VIBES: Tammy Wynette
For this week's style muse, the spotlight's shinin' on the first lady of country music.
Born Virginia Wynette Pugh in Mississippi, Wynette was a young mother with a knock-out dish-washin' voice and a penchant for hair-dressin'. Facing consistent discouragement from pursuing her musical ambitions during her first marriage, Wynette up and left one day, driving from Birmingham to Nashville with three daughters, a cosmetology license, and a dream of getting signed in tow. Miss Pugh was then christened Tammy Wynette in Nashville, Tennessee by Billy Sherril, her producer at Epic who had suggested something more memorable for his newly signed and aspiring star.

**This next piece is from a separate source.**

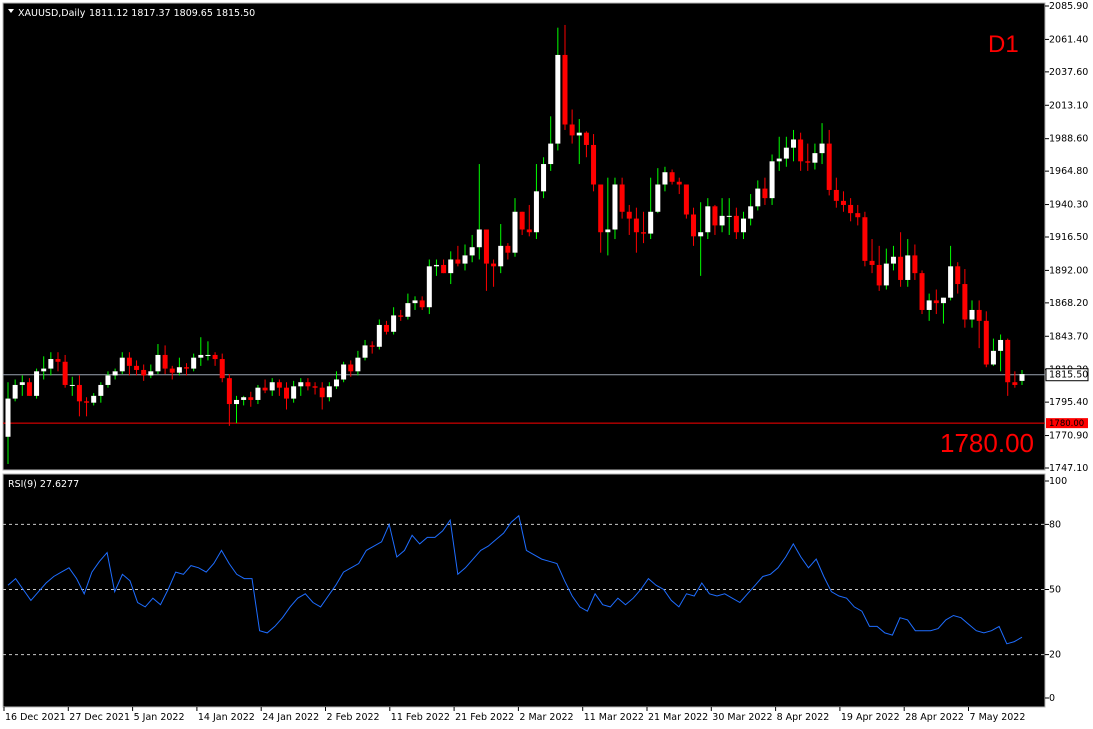 This screenshot has height=729, width=1093. Describe the element at coordinates (1056, 590) in the screenshot. I see `rsi-axis: 100 80 50 20 0` at that location.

Hits like 'Apartment #9,' and 'Your Good Girls Gonna Go Bad' followed. In 1968 and 1969, Tammy released her seminal singles 'D-I-V-O-R-C-E' and 'Take Me To Your World,' along with three other billboard top hits. Her contributions to the country music canon are impressive, and her records solidified the importance of women in country music during the late sixties and early seventies.
'Stand by Your Man' was dismissed by many upon it's release, and in fact, defamed and mocked as the women's liberation movement began to slowly change the social landscape of the United States. Call me conservative but I find Miss Wynette's songs to be full of female empowerment and strength. No stranger to divorce herself, with five various marriages during her lifetime, Wynette stood by her man only so long as to find out that she couldn't anymore. Her marriage to George Jones, perhaps her most fulfilling both romantically and creatively would even come to an end. Despite the separation, the duo continued to record and sing together well into the 1980's.
Popular upon initial release, the duets they recorded together are a bit much for me now, as each track feels cramped -- their two strong personalities vying attention, a swirling, heady mix of tempestuous passion, pride, and frustration that can come off as just plain southern tackiness at times. I much prefer Tammy's pre-stardom hits, which seem sweeter, and full of good-natured youthful yearning. Her early gem 'Good' is one of my favorites.